RODERIC MOUNIR
WORLD TRADE CENTER - La version officielle est dans le collimateur de l'architecte Richard Gage, qui donnait une conférence mardi à Genève.
«Faites un don! Signez la pétition! Achetez le DVD! Aidez-nous à faire connaître la vérité!» Mardi soir à Uni-Dufour, Richard Gage avait des accents de gourou et de VRP de choc. Sauf que l'homme est un éminent architecte étasunien, fer de lance de la contestation de la version officielle sur les attentats du World Trade Center.
Fondateur de l'association Architectes&ingénieurs pour la vérité sur le 11 septembre, dont une pétition réclame la réouverture de l'enquête, celui qui confesse avoir longtemps voté républicain, avant d'être «retourné» par les mensonges de l'administration Bush, enchaîne les conférences aux Etats-Unis, au Canada, et ces jours-ci en Europe. A Genève, il était l'invité d'un comité romand baptisé «Le 11 septembre en question» (notre édition du 15 septembre dernier).
Les deux cents curieux venus écouter l'exposé ont dû s'accrocher durant trois heures d'une démonstration fonctionnant par accumulation – une présentation PowerPoint bourrée de graphiques et d'équations moléculaires[1].
«Aberration flagrante»
L'hypothèse tient cependant en deux mots: démolition contrôlée. Plus de cinq cent vingt architectes, ingénieurs et physiciens soutiennent que l'effondrement «en chute libre» du World Trade Center n'a pu être causé par la seule combustion – les avions n'ayant eu qu'un impact «marginal» sur la structure des tours. Conçu pour résister au feu et constitué de dizaines de milliers de tonnes d'acier et de béton, un gratte-ciel, explique Richard Gage, peut brûler longtemps sans céder – et de citer en exemple l'Empire State Building, percuté en 1945 par un B-25, ou le Windsor Building de Madrid, resté debout après vingt-quatre heures d'incendie en 2005.
L'aberration serait encore plus flagrante dans le cas du building No7 – siège des services secrets fédéraux, de la surveillance des opérations boursières et du bureau de gestion des situations d'urgence du maire Giuliani. Sept heures après les tours jumelles, le building de quarante-sept étages s'est écroulé comme un château de cartes, alors qu'il n'avait été touché par aucun avion.
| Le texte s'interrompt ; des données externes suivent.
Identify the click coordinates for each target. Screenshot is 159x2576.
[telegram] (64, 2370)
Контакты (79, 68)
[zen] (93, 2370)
Pour de nombreux spécialistes, tel le Suisse Hugo Bachmann, professeur de statique et de construction à l'EPF de Zurich, voilà un cas manifeste de démolition contrôlée, tel qu'elle se pratique sur les immeubles qu'on veut raser.
Al-Qaïda «hors sujet»
A l'appui de cette thèse, ces mystérieuses explosions visibles sur des vidéos qui circulent sur Youtube, sur les sites conspirationnistes et dans des documentaires comme «Loose Change» (l'un des plus regardés sur le web). Les fondations auraient-elles été purement et simplement dynamitées? Il y a aussi ces composants chimiques relevés sur Ground Zero, dont l'origine n'est pas établie - pas même par les rapports des agences gouvernementales (FEMA, NIST). Notamment la thermate, mélange d'oxyde de fer, d'aluminium et de soufre capable de faire fondre l'acier à très haute température (2500oC). La thermate est notamment utilisée par l'armée.
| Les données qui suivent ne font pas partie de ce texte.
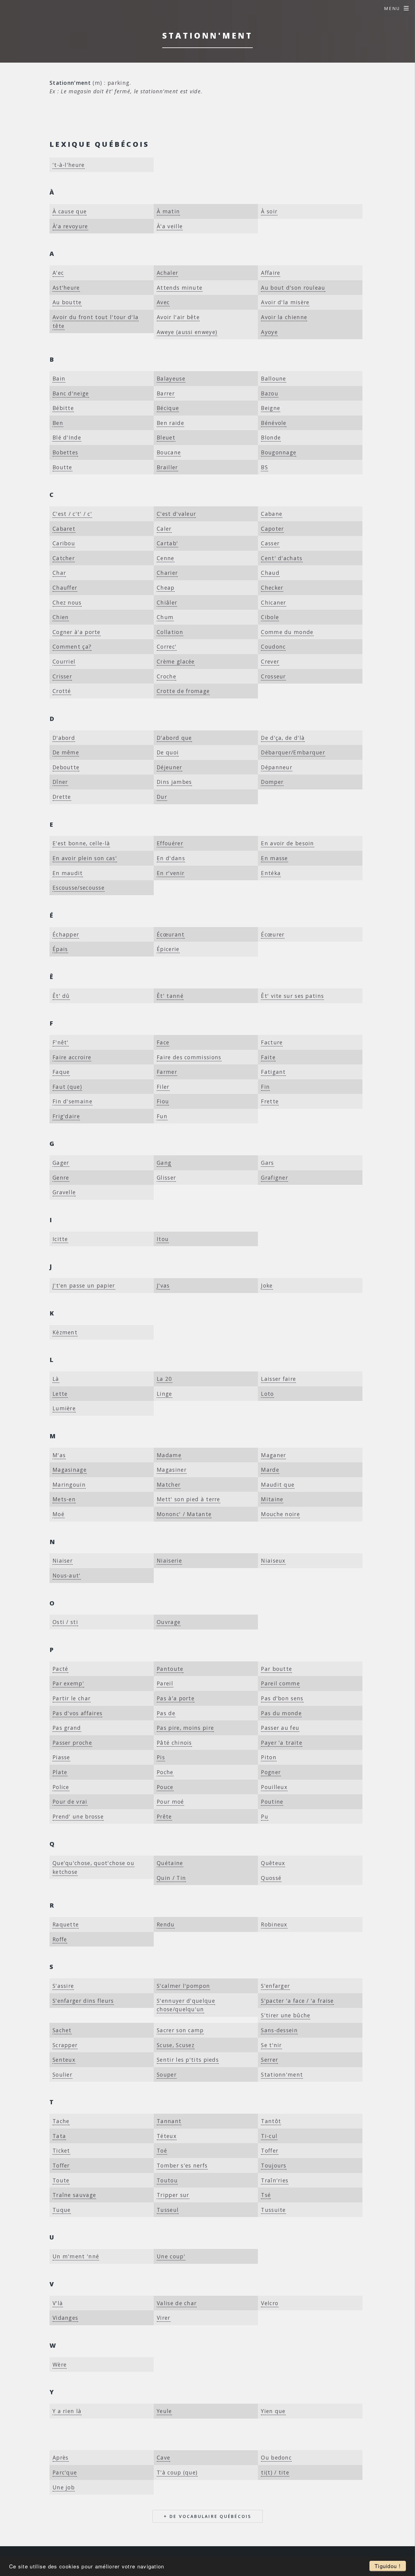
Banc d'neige (71, 393)
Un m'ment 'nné (76, 2256)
Se pose alors la question: «Qui?» Lors de la foire aux questions, Richard Gage évite prudemment ce terrain-là: «Nous nous contentons de preuves scientifiques. Se prononcer sur les responsabilités nous ôterait toute crédibilité.» Le Pentagone et son «avion fantôme» ne sont pas abordés, car «il y a trop d'avis divergents sur ce cas». «Ce qui est sûr, affirme l'architecte, c'est qu'Al-Qaïda est hors sujet. La thermate ne se fabrique pas dans les cavernes d'Afghanistan!» Et Gage de renvoyer à des auteurs controversés comme David Ray Griffin, partisan de la thèse du complot intérieur[2]. «Obama n'y changera rien, seule la pression populaire peut faire rouvrir l'enquête bâclée sur le 11-Septembre.»
Note : [1]Prochainement consultable en français sur www.reopen911.info
[2]David Ray Griffin, «Le Nouveau Pearl Harbor», éditions Demi-Lune, 2006.